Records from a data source
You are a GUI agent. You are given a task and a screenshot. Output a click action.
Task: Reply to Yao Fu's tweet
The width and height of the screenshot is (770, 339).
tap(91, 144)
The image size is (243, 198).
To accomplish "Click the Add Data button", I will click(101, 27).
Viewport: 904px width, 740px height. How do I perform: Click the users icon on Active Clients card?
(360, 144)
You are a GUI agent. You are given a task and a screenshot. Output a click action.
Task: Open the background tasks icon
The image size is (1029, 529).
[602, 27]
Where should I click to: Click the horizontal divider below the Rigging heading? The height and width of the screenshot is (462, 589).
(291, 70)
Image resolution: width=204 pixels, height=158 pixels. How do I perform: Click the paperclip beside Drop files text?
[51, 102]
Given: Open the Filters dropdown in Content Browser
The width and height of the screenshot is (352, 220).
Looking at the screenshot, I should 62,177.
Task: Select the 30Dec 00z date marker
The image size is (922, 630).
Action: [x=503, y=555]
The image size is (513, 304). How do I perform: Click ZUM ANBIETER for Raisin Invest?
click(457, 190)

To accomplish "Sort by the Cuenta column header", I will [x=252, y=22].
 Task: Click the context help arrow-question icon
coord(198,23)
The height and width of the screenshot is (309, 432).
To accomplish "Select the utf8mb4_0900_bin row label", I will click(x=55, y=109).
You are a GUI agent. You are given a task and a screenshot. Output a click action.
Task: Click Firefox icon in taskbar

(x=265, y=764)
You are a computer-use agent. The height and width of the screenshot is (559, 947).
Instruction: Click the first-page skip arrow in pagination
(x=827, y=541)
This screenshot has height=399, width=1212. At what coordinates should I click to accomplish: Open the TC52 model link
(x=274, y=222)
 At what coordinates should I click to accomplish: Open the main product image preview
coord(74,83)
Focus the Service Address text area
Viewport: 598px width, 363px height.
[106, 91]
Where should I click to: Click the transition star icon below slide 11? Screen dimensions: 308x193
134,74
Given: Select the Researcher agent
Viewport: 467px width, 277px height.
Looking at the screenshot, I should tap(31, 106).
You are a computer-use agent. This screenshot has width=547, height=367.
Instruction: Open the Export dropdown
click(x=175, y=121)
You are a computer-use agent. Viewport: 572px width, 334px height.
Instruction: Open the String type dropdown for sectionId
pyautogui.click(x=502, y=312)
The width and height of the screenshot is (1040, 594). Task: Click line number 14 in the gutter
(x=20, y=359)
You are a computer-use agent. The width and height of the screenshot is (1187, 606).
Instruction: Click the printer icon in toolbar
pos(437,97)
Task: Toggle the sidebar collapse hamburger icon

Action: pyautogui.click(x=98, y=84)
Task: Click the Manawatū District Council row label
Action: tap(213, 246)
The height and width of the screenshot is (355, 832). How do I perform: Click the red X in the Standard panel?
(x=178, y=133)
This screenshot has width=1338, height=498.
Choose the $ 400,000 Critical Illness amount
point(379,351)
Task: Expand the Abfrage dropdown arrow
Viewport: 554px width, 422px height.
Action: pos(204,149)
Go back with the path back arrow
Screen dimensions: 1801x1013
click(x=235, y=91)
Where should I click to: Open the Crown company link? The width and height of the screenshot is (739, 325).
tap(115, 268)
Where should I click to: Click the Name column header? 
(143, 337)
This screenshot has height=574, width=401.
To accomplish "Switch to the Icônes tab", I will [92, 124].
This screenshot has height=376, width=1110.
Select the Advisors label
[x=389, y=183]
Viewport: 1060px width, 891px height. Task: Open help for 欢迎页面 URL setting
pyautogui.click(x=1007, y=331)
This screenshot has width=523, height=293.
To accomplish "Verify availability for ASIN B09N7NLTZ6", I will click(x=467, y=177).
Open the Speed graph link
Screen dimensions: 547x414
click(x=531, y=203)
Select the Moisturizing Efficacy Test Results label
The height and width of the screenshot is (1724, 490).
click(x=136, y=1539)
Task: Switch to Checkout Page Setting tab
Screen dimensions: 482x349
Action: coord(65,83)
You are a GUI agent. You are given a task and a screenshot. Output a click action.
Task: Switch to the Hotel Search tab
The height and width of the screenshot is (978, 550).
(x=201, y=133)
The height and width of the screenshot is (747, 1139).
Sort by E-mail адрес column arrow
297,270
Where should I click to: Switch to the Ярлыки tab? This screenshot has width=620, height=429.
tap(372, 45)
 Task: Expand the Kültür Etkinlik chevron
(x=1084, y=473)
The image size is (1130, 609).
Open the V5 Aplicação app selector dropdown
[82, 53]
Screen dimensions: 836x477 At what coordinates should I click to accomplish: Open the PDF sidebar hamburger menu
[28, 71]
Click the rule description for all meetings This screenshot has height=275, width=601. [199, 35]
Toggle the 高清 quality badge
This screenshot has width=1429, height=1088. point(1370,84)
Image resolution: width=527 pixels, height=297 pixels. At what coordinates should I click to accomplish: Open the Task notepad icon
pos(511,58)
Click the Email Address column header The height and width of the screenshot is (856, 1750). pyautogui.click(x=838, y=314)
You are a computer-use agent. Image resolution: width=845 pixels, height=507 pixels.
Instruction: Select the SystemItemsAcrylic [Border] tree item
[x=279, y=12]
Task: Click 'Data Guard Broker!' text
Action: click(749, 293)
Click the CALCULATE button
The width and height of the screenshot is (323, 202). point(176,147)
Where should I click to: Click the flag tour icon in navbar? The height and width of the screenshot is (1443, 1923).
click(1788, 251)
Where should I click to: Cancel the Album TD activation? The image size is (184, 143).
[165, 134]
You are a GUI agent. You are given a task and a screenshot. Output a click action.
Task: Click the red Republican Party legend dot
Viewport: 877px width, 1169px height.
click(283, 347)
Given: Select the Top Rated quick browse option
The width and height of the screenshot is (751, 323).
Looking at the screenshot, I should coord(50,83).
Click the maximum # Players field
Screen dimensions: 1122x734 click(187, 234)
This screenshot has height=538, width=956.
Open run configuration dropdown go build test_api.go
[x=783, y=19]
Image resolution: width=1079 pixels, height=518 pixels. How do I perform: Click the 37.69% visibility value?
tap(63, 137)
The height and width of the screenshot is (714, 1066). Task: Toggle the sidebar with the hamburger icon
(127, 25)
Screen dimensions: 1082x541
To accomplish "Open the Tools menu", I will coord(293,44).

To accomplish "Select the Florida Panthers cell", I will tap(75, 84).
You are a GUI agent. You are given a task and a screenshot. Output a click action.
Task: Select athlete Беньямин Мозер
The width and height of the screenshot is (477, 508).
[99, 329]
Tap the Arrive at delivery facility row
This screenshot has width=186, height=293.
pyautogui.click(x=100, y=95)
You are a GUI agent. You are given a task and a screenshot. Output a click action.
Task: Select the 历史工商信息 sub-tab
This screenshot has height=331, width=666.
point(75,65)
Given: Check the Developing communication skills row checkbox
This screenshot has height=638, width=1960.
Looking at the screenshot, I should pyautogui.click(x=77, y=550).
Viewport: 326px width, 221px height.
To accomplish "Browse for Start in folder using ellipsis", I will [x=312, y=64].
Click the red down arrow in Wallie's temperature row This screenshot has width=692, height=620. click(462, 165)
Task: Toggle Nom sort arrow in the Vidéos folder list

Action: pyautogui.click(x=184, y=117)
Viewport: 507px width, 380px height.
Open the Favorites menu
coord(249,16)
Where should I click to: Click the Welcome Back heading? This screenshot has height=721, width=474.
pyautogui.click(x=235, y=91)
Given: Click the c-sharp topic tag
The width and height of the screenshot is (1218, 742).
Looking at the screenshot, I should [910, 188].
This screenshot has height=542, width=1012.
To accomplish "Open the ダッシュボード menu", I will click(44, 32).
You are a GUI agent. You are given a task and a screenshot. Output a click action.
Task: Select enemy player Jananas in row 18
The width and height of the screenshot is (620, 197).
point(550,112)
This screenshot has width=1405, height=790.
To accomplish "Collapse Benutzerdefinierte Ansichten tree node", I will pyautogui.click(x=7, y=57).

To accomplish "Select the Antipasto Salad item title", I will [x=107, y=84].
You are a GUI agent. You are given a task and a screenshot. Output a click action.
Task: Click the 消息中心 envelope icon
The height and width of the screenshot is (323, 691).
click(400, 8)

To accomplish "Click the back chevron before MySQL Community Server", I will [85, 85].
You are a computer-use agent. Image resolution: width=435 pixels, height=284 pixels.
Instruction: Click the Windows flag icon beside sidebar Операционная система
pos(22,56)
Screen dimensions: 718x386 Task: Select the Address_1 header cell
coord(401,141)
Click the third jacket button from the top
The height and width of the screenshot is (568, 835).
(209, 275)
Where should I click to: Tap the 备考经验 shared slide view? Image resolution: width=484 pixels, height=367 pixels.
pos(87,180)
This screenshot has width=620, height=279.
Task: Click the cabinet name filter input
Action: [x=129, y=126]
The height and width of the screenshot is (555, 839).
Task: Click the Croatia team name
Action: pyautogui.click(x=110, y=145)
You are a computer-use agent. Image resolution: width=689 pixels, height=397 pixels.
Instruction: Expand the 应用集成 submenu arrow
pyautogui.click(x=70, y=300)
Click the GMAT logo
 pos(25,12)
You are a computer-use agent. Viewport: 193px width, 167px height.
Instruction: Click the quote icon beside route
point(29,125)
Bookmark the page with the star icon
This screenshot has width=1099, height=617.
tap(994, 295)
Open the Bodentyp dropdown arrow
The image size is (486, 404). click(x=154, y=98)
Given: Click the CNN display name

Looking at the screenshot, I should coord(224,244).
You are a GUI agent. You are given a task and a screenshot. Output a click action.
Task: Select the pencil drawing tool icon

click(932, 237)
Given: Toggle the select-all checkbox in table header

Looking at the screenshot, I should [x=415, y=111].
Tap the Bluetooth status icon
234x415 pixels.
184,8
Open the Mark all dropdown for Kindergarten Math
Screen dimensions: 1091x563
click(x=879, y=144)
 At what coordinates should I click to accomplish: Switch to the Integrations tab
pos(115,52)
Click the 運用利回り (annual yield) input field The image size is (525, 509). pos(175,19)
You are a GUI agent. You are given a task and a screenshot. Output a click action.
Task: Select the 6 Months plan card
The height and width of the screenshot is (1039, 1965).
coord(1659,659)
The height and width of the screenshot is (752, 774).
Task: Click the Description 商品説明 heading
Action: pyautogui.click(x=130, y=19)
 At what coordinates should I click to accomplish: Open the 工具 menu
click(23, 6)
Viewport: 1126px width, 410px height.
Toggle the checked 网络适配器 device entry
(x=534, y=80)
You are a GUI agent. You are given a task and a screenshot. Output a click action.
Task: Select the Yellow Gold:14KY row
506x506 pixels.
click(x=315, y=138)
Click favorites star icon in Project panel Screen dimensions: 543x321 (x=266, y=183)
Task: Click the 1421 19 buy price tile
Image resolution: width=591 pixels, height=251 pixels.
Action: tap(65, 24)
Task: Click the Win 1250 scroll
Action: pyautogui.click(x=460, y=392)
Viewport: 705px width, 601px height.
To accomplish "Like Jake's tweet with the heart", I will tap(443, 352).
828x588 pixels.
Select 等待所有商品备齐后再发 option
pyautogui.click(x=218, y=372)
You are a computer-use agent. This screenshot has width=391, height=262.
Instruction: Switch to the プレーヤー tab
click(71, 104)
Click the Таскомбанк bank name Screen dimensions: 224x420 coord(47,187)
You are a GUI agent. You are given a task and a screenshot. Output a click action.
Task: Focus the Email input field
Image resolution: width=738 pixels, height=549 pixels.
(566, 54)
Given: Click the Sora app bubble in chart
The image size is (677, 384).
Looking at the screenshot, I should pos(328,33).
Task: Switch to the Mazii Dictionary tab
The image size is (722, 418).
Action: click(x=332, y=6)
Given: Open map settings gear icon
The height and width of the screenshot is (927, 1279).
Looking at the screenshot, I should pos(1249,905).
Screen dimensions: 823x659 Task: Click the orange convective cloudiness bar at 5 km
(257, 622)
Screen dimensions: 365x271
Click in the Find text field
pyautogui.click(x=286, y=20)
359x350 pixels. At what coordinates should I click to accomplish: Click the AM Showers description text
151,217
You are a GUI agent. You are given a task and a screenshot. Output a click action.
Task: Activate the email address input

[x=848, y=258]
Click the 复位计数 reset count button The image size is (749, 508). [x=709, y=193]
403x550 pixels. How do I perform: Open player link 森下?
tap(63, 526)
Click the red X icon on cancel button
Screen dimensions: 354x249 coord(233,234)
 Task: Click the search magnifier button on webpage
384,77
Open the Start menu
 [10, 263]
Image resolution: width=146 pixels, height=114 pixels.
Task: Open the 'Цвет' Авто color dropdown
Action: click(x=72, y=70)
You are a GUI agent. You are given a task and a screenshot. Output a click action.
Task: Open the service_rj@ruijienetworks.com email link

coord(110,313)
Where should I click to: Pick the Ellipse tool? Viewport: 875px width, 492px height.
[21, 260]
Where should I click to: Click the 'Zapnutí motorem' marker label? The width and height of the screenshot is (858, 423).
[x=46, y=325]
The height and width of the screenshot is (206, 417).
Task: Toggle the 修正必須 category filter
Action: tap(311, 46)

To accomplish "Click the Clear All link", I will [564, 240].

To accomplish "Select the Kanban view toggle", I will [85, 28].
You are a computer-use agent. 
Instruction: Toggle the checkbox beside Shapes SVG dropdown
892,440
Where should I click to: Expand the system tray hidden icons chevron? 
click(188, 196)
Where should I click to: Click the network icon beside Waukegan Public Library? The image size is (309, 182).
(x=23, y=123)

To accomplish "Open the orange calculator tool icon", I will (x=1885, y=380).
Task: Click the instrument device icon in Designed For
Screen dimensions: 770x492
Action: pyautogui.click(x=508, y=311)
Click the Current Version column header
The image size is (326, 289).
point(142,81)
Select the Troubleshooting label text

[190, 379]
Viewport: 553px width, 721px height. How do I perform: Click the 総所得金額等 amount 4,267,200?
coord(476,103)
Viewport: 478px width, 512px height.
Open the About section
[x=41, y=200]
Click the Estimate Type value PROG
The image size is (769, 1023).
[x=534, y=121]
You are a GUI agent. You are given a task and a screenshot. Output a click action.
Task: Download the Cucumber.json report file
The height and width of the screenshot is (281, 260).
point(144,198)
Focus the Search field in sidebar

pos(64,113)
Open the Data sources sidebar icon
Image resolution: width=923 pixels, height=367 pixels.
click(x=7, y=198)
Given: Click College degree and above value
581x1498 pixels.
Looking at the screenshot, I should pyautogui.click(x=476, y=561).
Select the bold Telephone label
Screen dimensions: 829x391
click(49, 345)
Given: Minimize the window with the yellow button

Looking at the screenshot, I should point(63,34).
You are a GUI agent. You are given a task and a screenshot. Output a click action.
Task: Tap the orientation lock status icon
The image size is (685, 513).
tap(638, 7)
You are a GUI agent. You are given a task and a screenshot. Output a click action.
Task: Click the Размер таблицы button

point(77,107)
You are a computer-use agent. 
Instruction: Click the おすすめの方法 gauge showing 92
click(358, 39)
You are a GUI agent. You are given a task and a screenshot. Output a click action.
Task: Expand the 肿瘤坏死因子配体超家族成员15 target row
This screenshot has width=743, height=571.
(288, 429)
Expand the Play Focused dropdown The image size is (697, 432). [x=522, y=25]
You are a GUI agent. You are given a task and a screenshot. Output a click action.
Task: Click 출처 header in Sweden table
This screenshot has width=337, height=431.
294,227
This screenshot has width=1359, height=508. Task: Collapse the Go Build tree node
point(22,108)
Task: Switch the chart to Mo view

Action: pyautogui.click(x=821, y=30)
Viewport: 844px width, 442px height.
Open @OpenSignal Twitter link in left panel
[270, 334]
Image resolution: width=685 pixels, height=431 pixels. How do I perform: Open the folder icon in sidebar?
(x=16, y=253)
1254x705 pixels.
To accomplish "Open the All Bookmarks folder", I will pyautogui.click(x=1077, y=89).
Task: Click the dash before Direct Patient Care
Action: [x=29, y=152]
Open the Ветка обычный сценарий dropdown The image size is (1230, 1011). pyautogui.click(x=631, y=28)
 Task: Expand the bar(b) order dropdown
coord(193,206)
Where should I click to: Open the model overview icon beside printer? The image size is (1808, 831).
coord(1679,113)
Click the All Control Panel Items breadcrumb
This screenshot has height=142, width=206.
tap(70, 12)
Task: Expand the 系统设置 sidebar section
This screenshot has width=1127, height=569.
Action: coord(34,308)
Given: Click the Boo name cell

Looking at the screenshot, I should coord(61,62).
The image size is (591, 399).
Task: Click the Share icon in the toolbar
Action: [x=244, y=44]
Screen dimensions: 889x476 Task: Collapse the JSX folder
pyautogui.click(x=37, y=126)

PROBLEM TO SOLVE: Recast the records as a numbered list with blank lines left out, starting at the line that contains "Given: Minimize the" and stopping after the line that contains "tap(70, 12)".

TASK SOLUTION:
1. Given: Minimize the window with the yellow button
2. Looking at the screenshot, I should point(63,34).
3. You are a GUI agent. You are given a task and a screenshot. Output a click action.
4. Task: Tap the orientation lock status icon
5. The image size is (685, 513).
6. tap(638, 7)
7. You are a GUI agent. You are given a task and a screenshot. Output a click action.
8. Task: Click the Размер таблицы button
9. point(77,107)
10. You are a computer-use agent. 
11. Instruction: Click the おすすめの方法 gauge showing 92
12. click(358, 39)
13. You are a GUI agent. You are given a task and a screenshot. Output a click action.
14. Task: Expand the 肿瘤坏死因子配体超家族成员15 target row
15. This screenshot has width=743, height=571.
16. (288, 429)
17. Expand the Play Focused dropdown The image size is (697, 432). [x=522, y=25]
18. You are a GUI agent. You are given a task and a screenshot. Output a click action.
19. Task: Click 출처 header in Sweden table
20. This screenshot has width=337, height=431.
21. 294,227
22. This screenshot has width=1359, height=508. Task: Collapse the Go Build tree node
23. point(22,108)
24. Task: Switch the chart to Mo view
25. Action: pyautogui.click(x=821, y=30)
26. Viewport: 844px width, 442px height.
27. Open @OpenSignal Twitter link in left panel
28. [270, 334]
29. Image resolution: width=685 pixels, height=431 pixels. How do I perform: Open the folder icon in sidebar?
30. (x=16, y=253)
31. 1254x705 pixels.
32. To accomplish "Open the All Bookmarks folder", I will pyautogui.click(x=1077, y=89).
33. Task: Click the dash before Direct Patient Care
34. Action: [x=29, y=152]
35. Open the Ветка обычный сценарий dropdown The image size is (1230, 1011). pyautogui.click(x=631, y=28)
36.  Task: Expand the bar(b) order dropdown
37. coord(193,206)
38. Where should I click to: Open the model overview icon beside printer? The image size is (1808, 831).
39. coord(1679,113)
40. Click the All Control Panel Items breadcrumb
41. This screenshot has height=142, width=206.
42. tap(70, 12)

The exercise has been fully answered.